Keystone provides several authentication plugins that inherit from
keystone.auth.plugins.base
. The following is a list of available plugins.
keystone.auth.plugins.external.Base
keystone.auth.plugins.mapped.Mapped
keystone.auth.plugins.oauth1.OAuth
keystone.auth.plugins.password.Password
keystone.auth.plugins.token.Token
keystone.auth.plugins.totp.TOTP
In the most basic plugin password
, two pieces of information are required
to authenticate with keystone, a bit of Resource
information and a bit of
Identity
.
Take the following call POST data for instance:
{
"auth": {
"identity": {
"methods": [
"password"
],
"password": {
"user": {
"id": "0ca8f6",
"password": "secretsecret"
}
}
},
"scope": {
"project": {
"id": "263fd9"
}
}
}
}
The user (ID of 0ca8f6) is attempting to retrieve a token that is scoped to project (ID of 263fd9).
To perform the same call with names instead of IDs, we now need to supply information about the domain. This is because usernames are only unique within a given domain, but user IDs are supposed to be unique across the deployment. Thus, the auth request looks like the following:
{
"auth": {
"identity": {
"methods": [
"password"
],
"password": {
"user": {
"domain": {
"name": "acme"
}
"name": "userA",
"password": "secretsecret"
}
}
},
"scope": {
"project": {
"domain": {
"id": "1789d1"
},
"name": "project-x"
}
}
}
}
For both the user and the project portion, we must supply either a domain ID or a domain name, in order to properly determine the correct user and project.
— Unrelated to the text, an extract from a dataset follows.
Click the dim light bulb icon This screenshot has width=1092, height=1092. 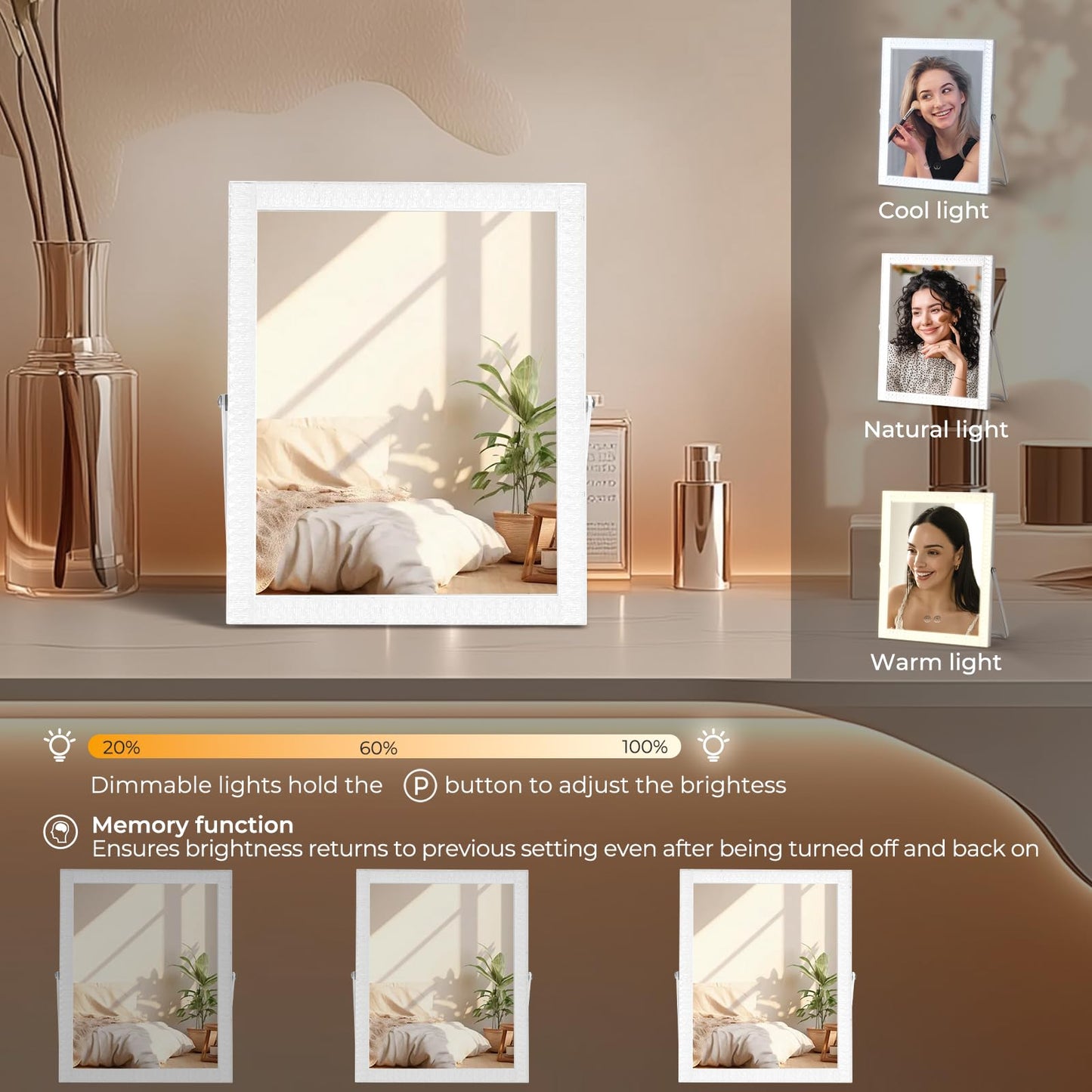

Alternatively, if we wanted to represent this as environment variables for a command line, it would be:
$ export OS_PROJECT_DOMAIN_ID=1789d1
$ export OS_USER_DOMAIN_NAME=acme
$ export OS_USERNAME=userA
$ export OS_PASSWORD=secretsecret
$ export OS_PROJECT_NAME=project-x
Note that the project the user is attempting to access must be in the same domain as the user.
Scope is an overloaded term.
In reference to authenticating, as seen above, scope refers to the portion of
the POST data that dictates what Resource
(project, domain, or system) the
user wants to access.
In reference to tokens, scope refers to the effectiveness of a token, i.e.: a project-scoped token is only useful on the project it was initially granted for. A domain-scoped token may be used to perform domain-related function. A system-scoped token is only useful for interacting with APIs that affect the entire deployment.
In reference to users, groups, and projects, scope often refers to the domain that the entity is owned by. i.e.: a user in domain X is scoped to domain X.